Можно было предположить - на это и расчитывал Петухов - что мины подобного типа врываются только тогда, когда танк наезжает на неё всей тяжестью. Но ведь взрыватель мог за это время и проржаветь, а этого лейтенанат в расчёт не принял: взяла верх бравада бесстрашия.
Взрыв произошёл, видимо, сразу, при первом же прикосновении к взрывателю. Последствия его были ужасны: заряд был настолько мощным, что хоронить было некого: все шесть человек были разорваны в мелкие клочья. Единственное, что потом опознали, это часть лобной кости лейтенанта с пучком льняного чуба. Стоящий в стороне осторожный солдат был тяжело ранен.
О судьбе этого солдата мне ничего не известно: кто с тяжёлым ранением попадал в госпиталь, в прежнюю часть, как правило, не возвращались. О Селихе мне позже, уже в 1979 году стало известно, что он прошёл войну удачно, в мирное время дослужился до генерала и стал профессором военной академии имени Фрунзе.
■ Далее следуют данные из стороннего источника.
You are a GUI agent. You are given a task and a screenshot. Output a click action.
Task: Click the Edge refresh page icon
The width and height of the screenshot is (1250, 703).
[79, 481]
Трагический случай этот стал плохим предзнаменованием для начавшегося наступления. Быстро продвинувшись в глубь обороны противника, наши не смогли расширить фронт наступления, встретив упорное сопротивление немцев. Противник обрушил на нашу прорвавшуюся группировку армаду тяжёлых бомбардировщиков - юнкерсов и фокке-вульфов. Самолёты врага буквально засыпали нас бомбами. Наших самолётов было очень мало, редки были зенитные пушки. Практически наша авиация отсутствовала, в небе господствовали немецкие истребители. Обидно было видеть, как часто два мессершмитта одолевали пятёрку наших неуклюжих ястребков. Имея превосходящую скорость и маневренность, немецкие лётчики безбоязненно врезались в строй нашей пятёрки, и наши истребители тут же рассыпались в разные стороны и спасались поодиночке, уходя на низкой высоте к своей базе, под защиту зениток.
______________________________________________
* По-видимому, в силу обстоятельств генерал оказался перед дилеммой: либо плен и гибель в плену у немцев, либо расстрел у себя «дома»: кто-то ведь должен был отвечать за гибель огромной армии (Сталин никогда сам на себя ответственности не брал). Генерал выбрал третий путь, который, по его разумиению, мог быть морально оправдан поставленной целью: борьбой со сталинской системой - он создал РОА.
** Это они побывали на передовой, с шиком проехав в виду окопов противника.
*** Не раз, помню, просил я телефониста соединить меня с землянкой разведчиков, чтобы послушать их пение: я сам с десяти лет жил на Украине.
**** Он был москвич и, по его словам, учился в школе, в которой училась дочь Сталина Светлана.